To determine whether diabetes mellitus and the associated changes in bladder function will trigger bladder wall tissue remodeling and concomitant alterations in the mechanical properties. We investigated the time course of changes in function and mechanical properties of diabetic and diuretic rat bladders using both in vivo and in vitro techniques

Cystometry was performed at 2, 4, and 8 weeks on female Sprague-Dawley rats that had received either a single injection of streptozotocin (65 mg/kg intraperitoneally) or 5% sucrose in drinking water for the duration of the experiments. At each point, the biaxial mechanical properties of 10 × 10-mm tissue specimens obtained from the posterior part of bladder wall were quantified.
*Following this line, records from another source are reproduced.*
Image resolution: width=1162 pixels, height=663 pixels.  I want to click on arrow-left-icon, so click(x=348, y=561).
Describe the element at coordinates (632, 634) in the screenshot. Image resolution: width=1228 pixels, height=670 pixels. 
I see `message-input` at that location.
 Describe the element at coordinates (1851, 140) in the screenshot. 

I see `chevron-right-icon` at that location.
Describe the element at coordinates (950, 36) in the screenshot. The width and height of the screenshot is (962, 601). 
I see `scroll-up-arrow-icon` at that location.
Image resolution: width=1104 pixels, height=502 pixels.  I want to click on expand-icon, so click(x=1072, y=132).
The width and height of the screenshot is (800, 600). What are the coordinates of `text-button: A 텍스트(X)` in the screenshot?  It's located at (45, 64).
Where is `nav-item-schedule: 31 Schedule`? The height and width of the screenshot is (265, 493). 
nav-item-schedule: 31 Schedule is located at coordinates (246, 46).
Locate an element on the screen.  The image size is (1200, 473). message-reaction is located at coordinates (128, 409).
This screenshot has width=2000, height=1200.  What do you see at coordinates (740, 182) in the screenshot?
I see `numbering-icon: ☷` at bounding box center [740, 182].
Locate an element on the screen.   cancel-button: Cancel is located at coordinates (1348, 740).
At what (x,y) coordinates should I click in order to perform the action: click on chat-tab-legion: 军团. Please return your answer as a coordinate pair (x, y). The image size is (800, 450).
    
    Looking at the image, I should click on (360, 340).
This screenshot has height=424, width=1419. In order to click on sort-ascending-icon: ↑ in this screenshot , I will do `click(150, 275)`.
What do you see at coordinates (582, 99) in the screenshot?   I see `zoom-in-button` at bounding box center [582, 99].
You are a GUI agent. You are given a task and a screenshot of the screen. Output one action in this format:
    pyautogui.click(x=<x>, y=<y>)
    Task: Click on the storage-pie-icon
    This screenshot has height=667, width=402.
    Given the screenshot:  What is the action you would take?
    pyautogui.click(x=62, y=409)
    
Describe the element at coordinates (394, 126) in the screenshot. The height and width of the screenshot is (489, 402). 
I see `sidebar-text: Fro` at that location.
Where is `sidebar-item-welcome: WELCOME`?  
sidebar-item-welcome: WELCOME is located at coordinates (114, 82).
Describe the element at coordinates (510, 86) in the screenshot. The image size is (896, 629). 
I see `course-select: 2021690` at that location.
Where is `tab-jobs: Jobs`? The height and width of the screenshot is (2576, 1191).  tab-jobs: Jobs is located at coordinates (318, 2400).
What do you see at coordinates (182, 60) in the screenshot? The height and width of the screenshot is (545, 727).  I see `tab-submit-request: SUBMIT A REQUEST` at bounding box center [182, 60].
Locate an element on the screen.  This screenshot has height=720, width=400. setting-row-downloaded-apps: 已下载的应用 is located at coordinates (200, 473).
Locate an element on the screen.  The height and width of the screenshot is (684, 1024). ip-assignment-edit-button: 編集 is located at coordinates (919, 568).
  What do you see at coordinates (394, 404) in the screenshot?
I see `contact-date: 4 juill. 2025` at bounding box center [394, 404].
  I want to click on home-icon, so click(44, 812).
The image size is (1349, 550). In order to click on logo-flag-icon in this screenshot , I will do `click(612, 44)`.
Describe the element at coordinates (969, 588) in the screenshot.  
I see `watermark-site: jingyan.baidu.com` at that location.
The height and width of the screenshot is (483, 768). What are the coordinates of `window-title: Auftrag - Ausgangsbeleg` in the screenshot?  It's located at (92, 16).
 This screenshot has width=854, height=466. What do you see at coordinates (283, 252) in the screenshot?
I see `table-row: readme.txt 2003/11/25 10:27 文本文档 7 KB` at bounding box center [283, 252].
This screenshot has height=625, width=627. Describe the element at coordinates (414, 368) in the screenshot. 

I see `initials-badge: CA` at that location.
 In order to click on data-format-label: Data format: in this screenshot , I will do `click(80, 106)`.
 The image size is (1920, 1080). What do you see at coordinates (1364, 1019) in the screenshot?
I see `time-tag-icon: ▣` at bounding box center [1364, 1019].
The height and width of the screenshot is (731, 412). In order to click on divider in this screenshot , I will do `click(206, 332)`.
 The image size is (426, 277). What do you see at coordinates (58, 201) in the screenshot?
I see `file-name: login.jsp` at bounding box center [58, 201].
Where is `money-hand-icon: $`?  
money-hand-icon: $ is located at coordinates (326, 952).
The changes in overall tissue compliance and mechanical anisotropy as a function of time were examined

Both diabetic and diuretic conditions led to increases in bladder weight, bladder capacity, and in vivo compliance compared with the controls at all points tested. Under biaxial loading, all bladder wall tissues exhibited a nonlinear stress-strain relationship and mechanical anisotropy, with greater tissue compliance in the circumferential direction than in the longitudinal direction. Although the compliance of the bladder wall increased progressively and synchronously in both diabetic and diuretic bladders for ≤4 weeks, only the diabetic bladders continued to increase the compliance for ≤8 weeks (diabetic 0.64 ± 0.04 vs diuretic 0.48 ± 0.05, P = .03)

The results of our study have shown that diuresis mainly contributes to the “early” changes of mechanical properties of the bladder, with diabetes inducing additional “late” changes of mechanical properties of the rat bladders after 4 weeks.